__Exercise__
What is needed is an exact copy of the lines from the one containing "Customer stories (375, 2226)" through the final line of the material below.

__Source data__

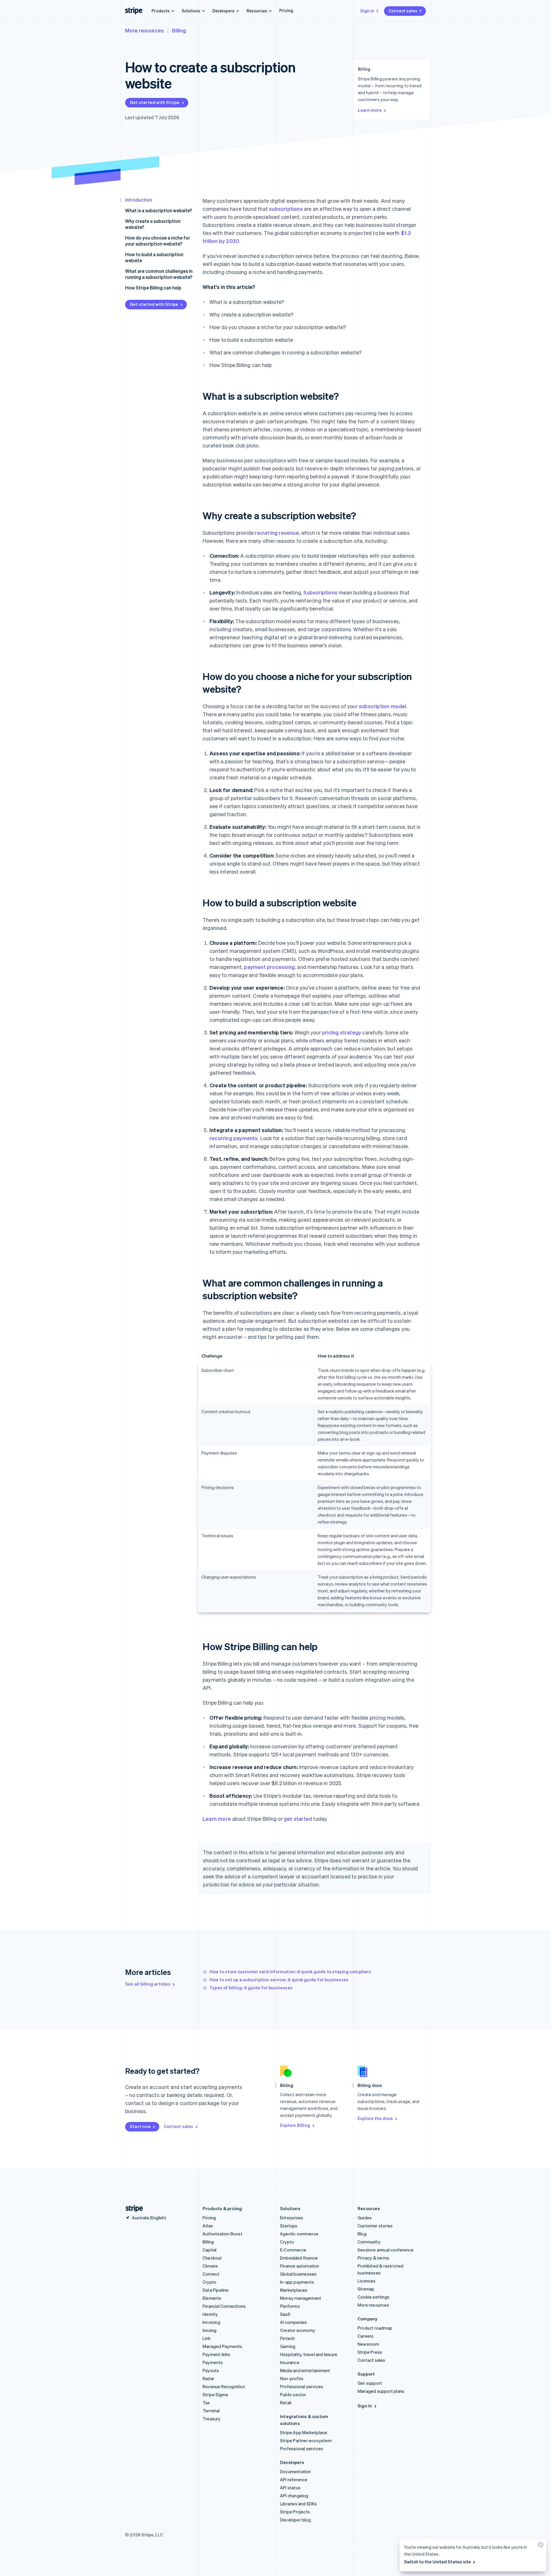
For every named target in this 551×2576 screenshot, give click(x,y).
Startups (289, 2226)
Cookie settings (373, 2297)
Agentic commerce (299, 2234)
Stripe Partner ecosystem (306, 2440)
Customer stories (375, 2226)
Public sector (293, 2394)
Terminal (211, 2410)
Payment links (216, 2354)
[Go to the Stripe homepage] (132, 2208)
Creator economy (297, 2330)
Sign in (367, 10)
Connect (211, 2274)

__Solution__
Customer stories (375, 2226)
Public sector (293, 2394)
Terminal (211, 2410)
Payment links (216, 2354)
[Go to the Stripe homepage] (132, 2208)
Creator economy (297, 2330)
Sign in (367, 10)
Connect (211, 2274)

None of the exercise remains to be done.